La Griglia Restaurant is in the center. In 2006 Mimi Swartz of National Geographic wrote that La Griglia is "the River Oaks lunch spot of choice."

The section that was demolished in 2007 included a Black-eyed Pea, a Jamba Juice, a Jos. A. Bank, and a bakery. The Jamba Juice and Jos. A. Bank moved while the Black-eyed Pea and the bakery closed.

In 2007 Boutique Em&Lee and the lingerie boutique La Mode moved within the shopping center.

In 2010 Weingarten announced that a branch of the Américas restaurant by Michael Cordua will open in the center.

As of 2010 Tony Mandola's Gulf Coast Kitchen had been located in the center for 20 years. At that time there were plans to move.

In 2011 the record shop Allrecords was notified that the Luke's Locker wanted to expand, so Allrecords decided to move out of the center. It was there for 30 years.

In 2013 Atrium Ready to Wear, a fashion designer clothing store, and Casa de Novia Bridal Couture, a bridal dress shop, moved into the center in a space below the Américas restaurant. The former moved into a 1000 sqft area while the letter moved into a 2600 sqft area; both are separated from one another by a low glass partition. The combined new space of the shops is 1000 sqft larger than the combined previous one.

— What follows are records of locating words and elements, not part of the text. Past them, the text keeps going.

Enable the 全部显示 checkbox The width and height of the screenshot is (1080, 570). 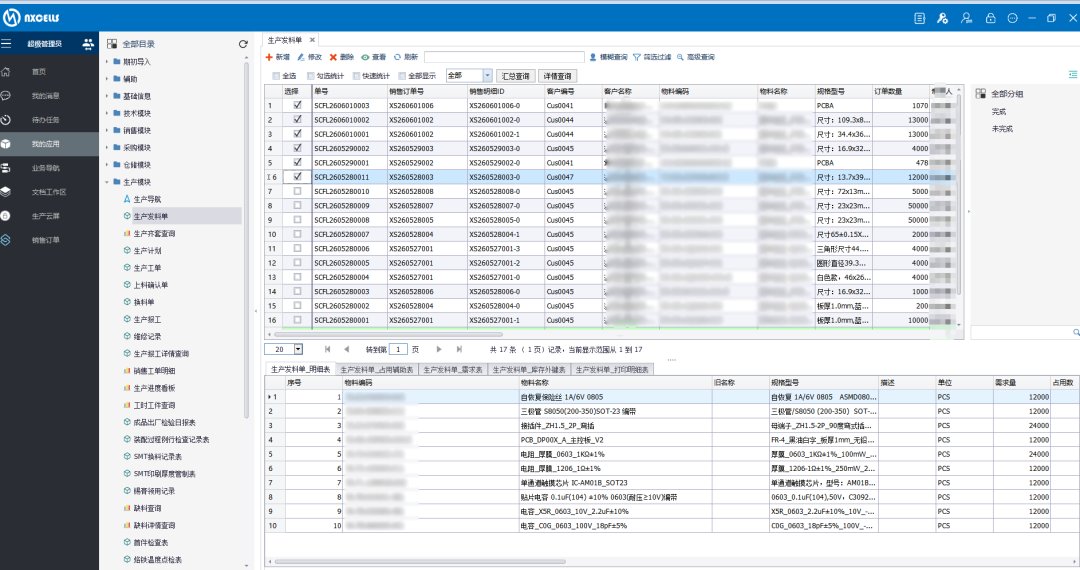402,76
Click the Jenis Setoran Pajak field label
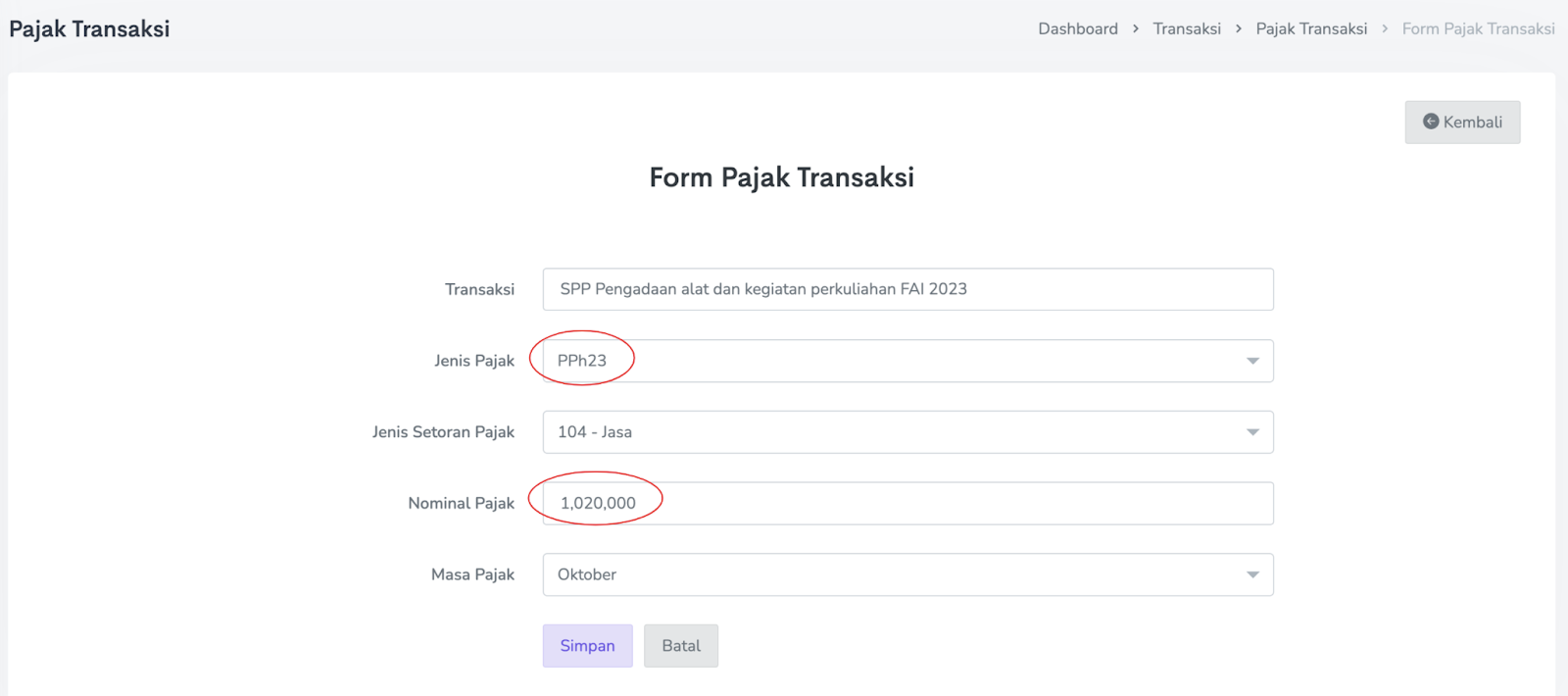Screen dimensions: 1568x696 click(x=443, y=432)
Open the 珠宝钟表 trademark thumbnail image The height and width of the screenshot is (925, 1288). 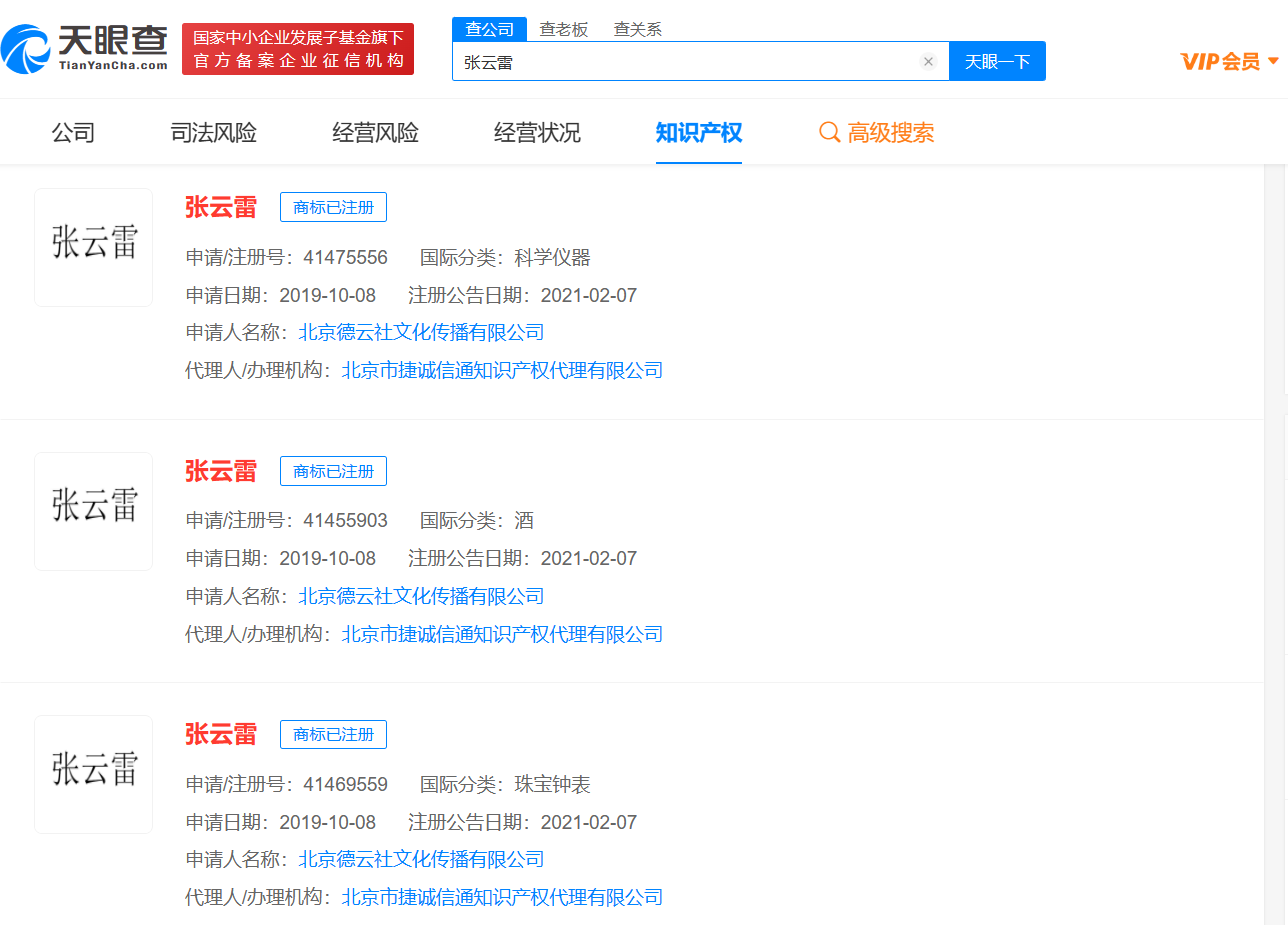tap(94, 774)

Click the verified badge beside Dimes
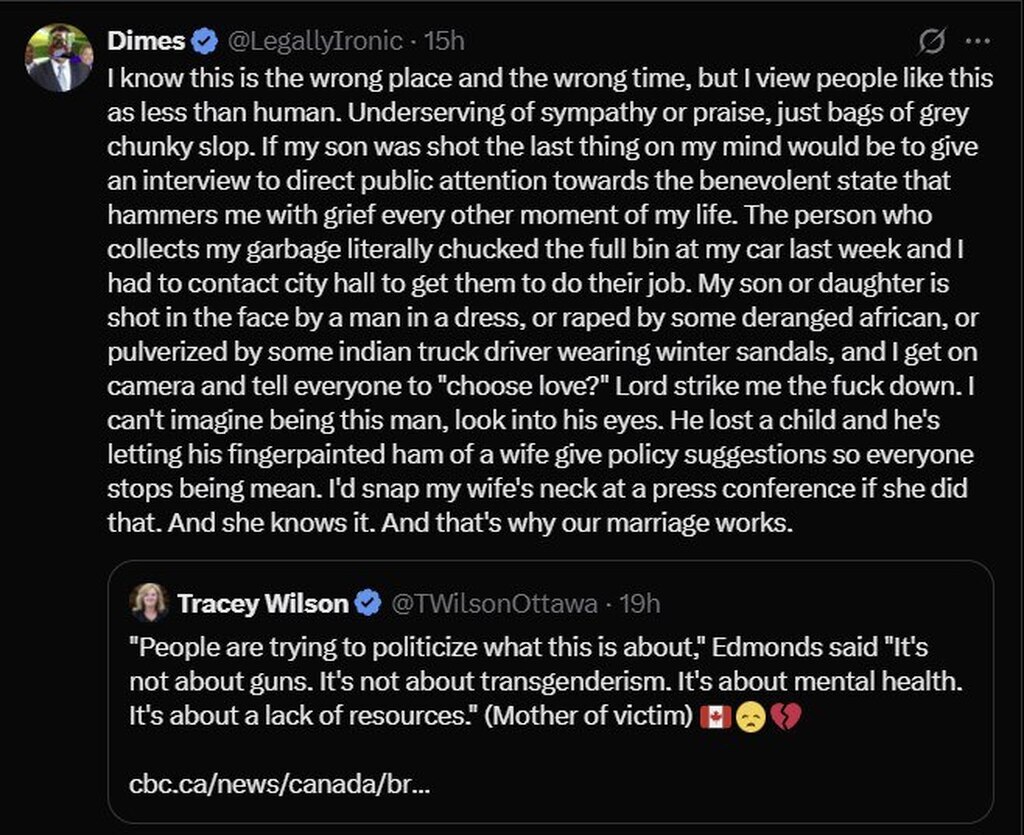pos(206,41)
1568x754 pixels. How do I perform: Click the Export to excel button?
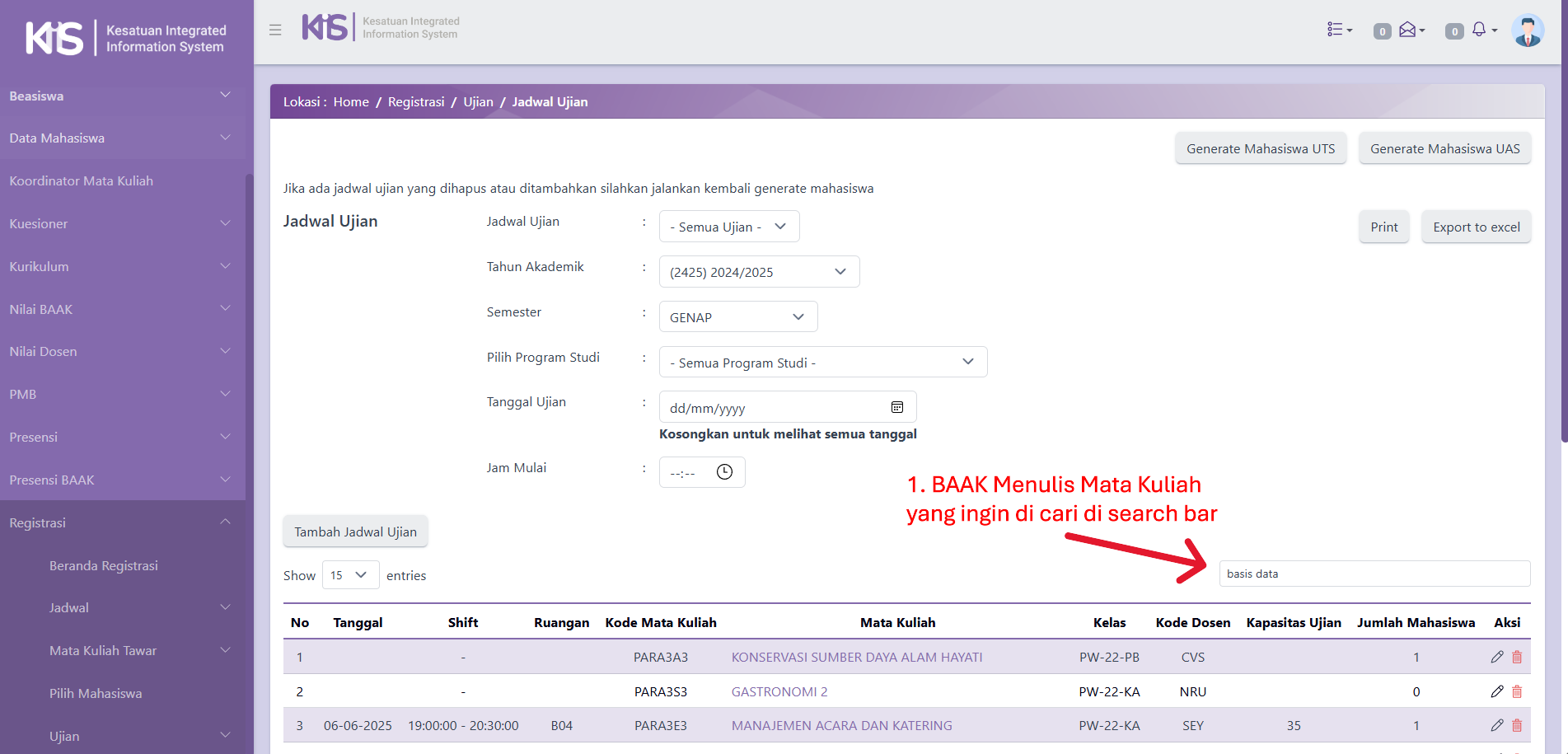(x=1476, y=227)
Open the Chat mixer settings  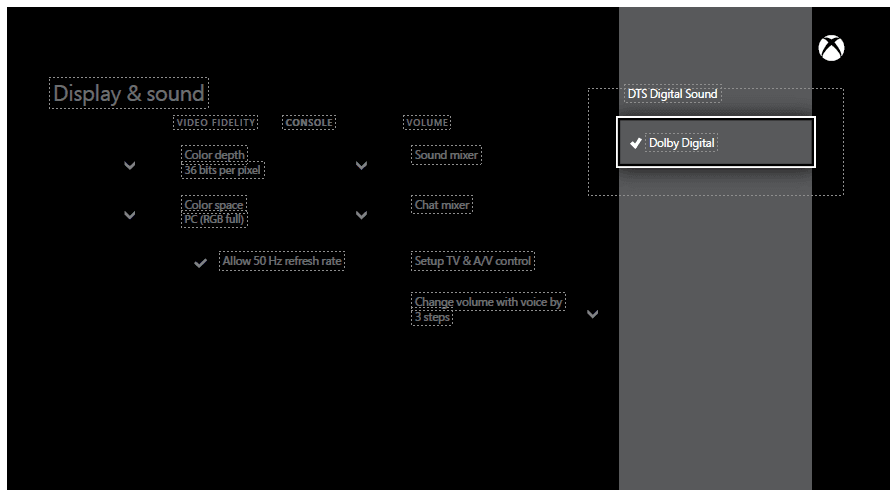click(x=442, y=205)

Marfreless Bar moved to a two-story area behind the River Oaks Theatre in 1976. In 2013 Marfreless announced it was closing. It was accessible through an unmarked door. The closure was scheduled for March 30, 2013. In June 2013 the bar announced it was going to reopen later that summer, with new management.

The first J McLaughlin in Texas was scheduled to open at this center on July 19, 2013.

A 12500 sqft Kelsey Seybold Clinic opened in 2021.

==Apartment complex==
The complex has an apartment complex, The Driscoll at River Oaks. It is scheduled to open in 2021, and construction began in 2018. The range of units is from 900 sqft to 3000 sqft. The complex is within the Houston Independent School District (HISD), and is assigned to Wilson Montessori School, Lanier Middle School, and Lamar High School.